Не повернулась, не дрогнула, ничего….. Карлос Винсенте заорал, в ярости потрясая кулаками над своей головой:

– Проклятая ведьма! Ты все равно не будешь сильнее меня! Я тебя уничтожил! Ты можешь молчать, можешь притворяться, но завтра, когда огонь будет пожирать твое тело, я все-таки услышу твои крики! Ты будешь орать и выть так же, как и все остальные!

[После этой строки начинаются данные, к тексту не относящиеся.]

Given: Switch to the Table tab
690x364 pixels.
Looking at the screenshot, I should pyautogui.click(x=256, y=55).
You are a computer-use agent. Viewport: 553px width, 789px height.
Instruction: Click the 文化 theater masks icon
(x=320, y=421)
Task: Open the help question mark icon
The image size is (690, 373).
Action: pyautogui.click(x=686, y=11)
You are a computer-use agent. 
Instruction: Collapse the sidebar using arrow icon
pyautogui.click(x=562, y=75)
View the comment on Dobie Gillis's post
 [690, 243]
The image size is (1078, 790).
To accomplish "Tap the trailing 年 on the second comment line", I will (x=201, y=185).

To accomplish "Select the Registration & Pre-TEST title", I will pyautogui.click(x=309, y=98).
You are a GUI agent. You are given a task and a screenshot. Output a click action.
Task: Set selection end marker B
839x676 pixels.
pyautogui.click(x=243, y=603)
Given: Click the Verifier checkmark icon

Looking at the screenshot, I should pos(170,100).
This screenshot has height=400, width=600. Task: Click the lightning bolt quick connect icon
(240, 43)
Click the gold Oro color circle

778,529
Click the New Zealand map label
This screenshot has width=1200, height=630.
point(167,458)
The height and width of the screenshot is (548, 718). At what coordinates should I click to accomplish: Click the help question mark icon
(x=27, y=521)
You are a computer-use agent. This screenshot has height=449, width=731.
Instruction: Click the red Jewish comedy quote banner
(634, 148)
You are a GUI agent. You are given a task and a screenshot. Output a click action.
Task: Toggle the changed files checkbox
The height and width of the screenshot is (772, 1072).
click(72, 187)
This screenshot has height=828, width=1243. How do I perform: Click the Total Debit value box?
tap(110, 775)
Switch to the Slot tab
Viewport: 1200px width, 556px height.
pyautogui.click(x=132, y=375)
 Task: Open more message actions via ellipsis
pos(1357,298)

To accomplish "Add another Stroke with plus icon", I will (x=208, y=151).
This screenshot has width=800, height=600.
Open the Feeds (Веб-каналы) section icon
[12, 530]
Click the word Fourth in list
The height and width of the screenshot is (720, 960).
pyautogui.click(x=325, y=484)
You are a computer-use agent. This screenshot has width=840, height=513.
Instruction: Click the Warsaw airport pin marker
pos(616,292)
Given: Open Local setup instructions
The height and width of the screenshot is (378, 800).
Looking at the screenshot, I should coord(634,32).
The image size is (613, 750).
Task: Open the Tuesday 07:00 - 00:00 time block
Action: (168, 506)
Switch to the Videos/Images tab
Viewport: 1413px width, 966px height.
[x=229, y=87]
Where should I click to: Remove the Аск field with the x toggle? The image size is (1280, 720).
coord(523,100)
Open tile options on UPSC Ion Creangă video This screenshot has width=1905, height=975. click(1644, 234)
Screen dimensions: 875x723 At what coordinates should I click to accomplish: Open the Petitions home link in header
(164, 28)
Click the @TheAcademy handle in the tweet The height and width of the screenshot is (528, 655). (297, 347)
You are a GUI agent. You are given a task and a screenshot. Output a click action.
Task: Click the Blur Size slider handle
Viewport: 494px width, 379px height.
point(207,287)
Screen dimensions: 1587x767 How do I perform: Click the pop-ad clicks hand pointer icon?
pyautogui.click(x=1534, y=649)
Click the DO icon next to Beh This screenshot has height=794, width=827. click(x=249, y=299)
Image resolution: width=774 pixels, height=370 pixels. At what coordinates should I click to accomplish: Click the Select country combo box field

И ты пожалеешь, что не выла сейчас, не ползала у моих ног, пытаясь вымолить у меня легкую смерть! Все равно я сильнее тебя! Я уничтожил тебя! Уничтожил!!!

Бешенные вопли отражались от стен, вихрем пульсировали внутри каменного мешка. Легкий стук вдруг проник сквозь толстые стены камеры, проник как тень, и ощущение было таким, словно кто-то тихо стучит по дереву пальцем…. И, несмотря на то, что звук был очень далеким и тихим, его хватило на то, чтобы Карлос Винсенте замолчал. Он замолчал, словно подавившись собственным криком. Когда он заговорил снова, голос был уже тих и спокоен.